◆ Supplied text
________________________________________

What was it about advertising that appealed to you?
At a very crude level, if you draw a Venn diagram with two overlapping circles and you write “interesting thing to do” on one circle and “can make tolerable amounts of money” on the other circle, actually, in the overlap between them, there isn’t actually that much.
The other thing which particularly appealed is that an awful lot of graduate jobs are a monoculture. If you think about it, they’re businesses where people all dress the same, speak the same and have exactly the same mental models. And, to give it its due, advertising, in its toleration for eccentricity and diversity, seemed to be a much more interesting place to work.
Admittedly, the industry does become a monoculture of its own sometimes. There’s a great joke: How do you find the creative department? Walk down the corridor and when you come to the place where everybody dresses the same, that’s it. But actually, it struck me as an industry with an interesting and exciting work culture.
I’m also quite interested in business, but, perhaps in a slightly dilettantish way, working with seven or ten different clients over the course of a few years seemed more appealing than just working in one industry.
Between 1988 and 1992, you caught the last of what everybody fondly remembers as the glory era of advertising, which was a period of both slight excess (although I didn’t earn enough to be excessive at the time), but also very interesting creative work, particularly in the UK.

________________________________________

◆ Information
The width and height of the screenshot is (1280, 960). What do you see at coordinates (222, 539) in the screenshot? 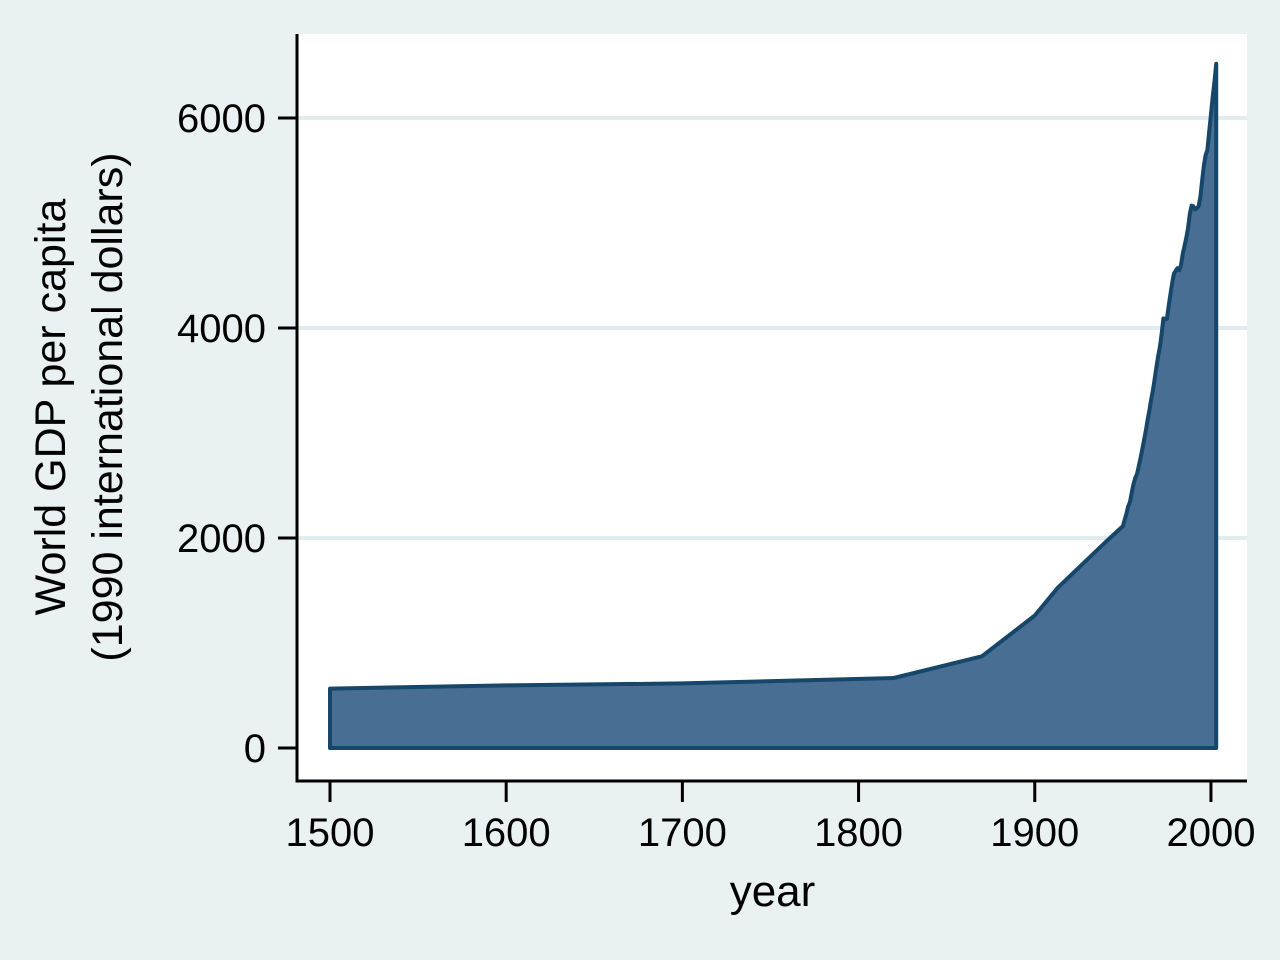
I see `y-tick-label: 2000` at bounding box center [222, 539].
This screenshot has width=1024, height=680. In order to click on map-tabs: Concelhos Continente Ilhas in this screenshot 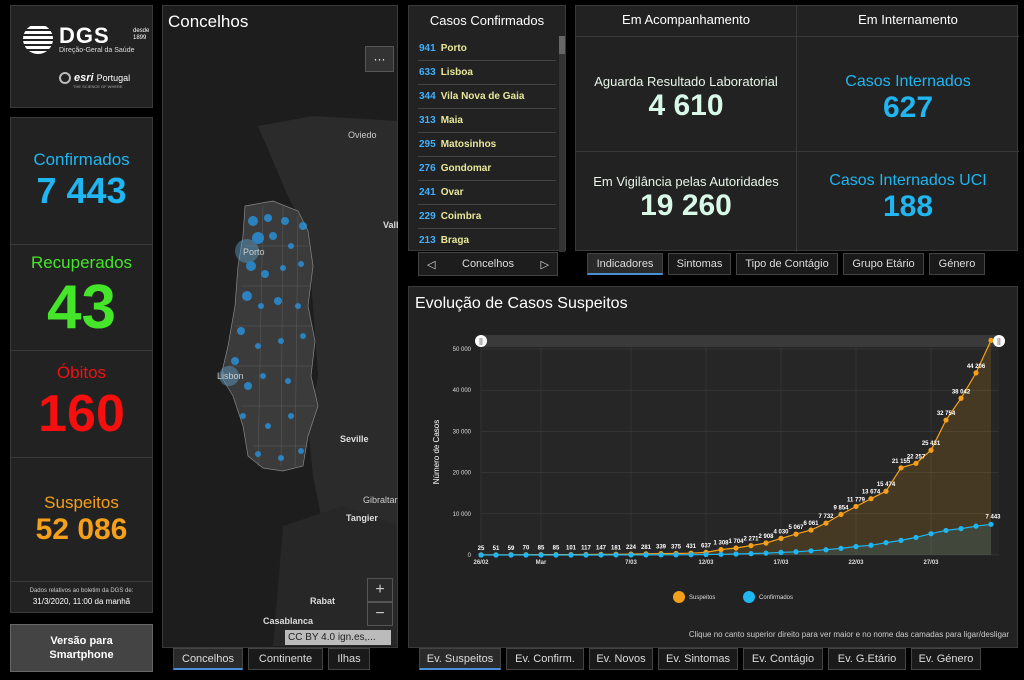, I will do `click(272, 659)`.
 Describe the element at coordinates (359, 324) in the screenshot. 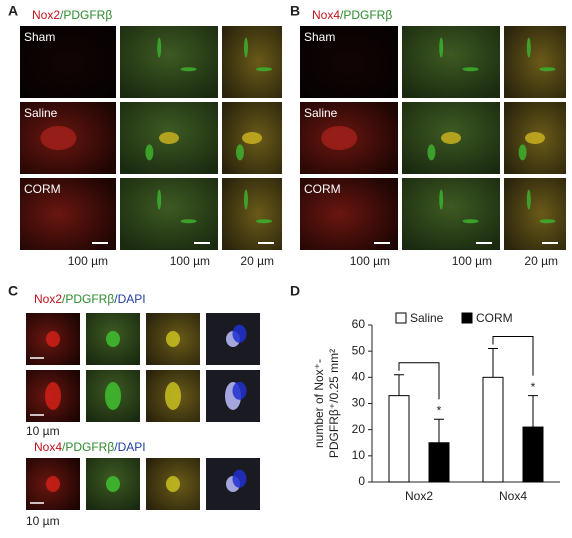

I see `y-tick-label: 60` at that location.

________________________________________

◆ What to work on
[A] According to the advertising interview, why did advertising seem a more interesting place to work than many graduate jobs? Answer in one to three sentences.
[B] The advertising interview describes graduate-job businesses as places where people are all alike. List every way it says they are alike.
[C] Write the next part of the advertising interview, picking up after its final sentence.

◆ Solved problems
[A] Many graduate jobs are a monoculture, where people all dress the same, speak the same and have exactly the same mental models. Advertising's toleration for eccentricity and diversity made it seem a much more interesting place to work.

[B]
- They all dress the same.
- They speak the same.
- They have exactly the same mental models.

[C]
The UK enjoyed a remarkable pre-eminence at the time. It still does, but not quite to the same degree. You can’t expect to keep these things forever. But it was an interesting time to join.
It was an appallingly ill-paid existence for the first few years. It’s not as bad, I should say, as businesses like publishing and architecture, but most interesting businesses are actually ill-paid at the beginning; something which is certainly worth warning young graduates.
Would you recommend the grad scheme route to aspiring ad men and women?
Advertising is a strangely hermetic business, in that, more or less, the same people rotate around. Its entry-level seems to consist of people who are somewhere between the ages of 18 and 25, and those people seem to be in it for life. There are people who get in later, but it’s not very permeable. I don’t know why. I don’t like it; I’d like to be in a business where someone actually switched from being an accountant to a copywriter at the age of 29.
And so my general advice would be: get in, in some form, in some way, however you can.
If you’re a graduate, the graduate route is an obvious one to take. It’s not the only route. There are also, I’m delighted to say, postgraduate routes into the creative careers, which would include the postgraduate courses at Watford, Falmouth, Bucks and the School of Communication Arts, for example.
I would prefer, in an ideal world, that people went to university and did what they wanted to do, and then did a vocational course to prepare them for a job in a creative department, rather than necessarily going to art college at the age of 18. If you’re any good as a copywriter or an art director, you’re going to be inquisitive. If you’re inquisitive, you’re going to enjoy doing a general subject at university, if that’s what you’re interested in.
The best people in advertising aren’t only interested in advertising. In fact, that’s probably what I’d regard as the industry’s principal selling point. One of the joys of the business and one of the things that attracted me to it is that it allows you to lead your life organically.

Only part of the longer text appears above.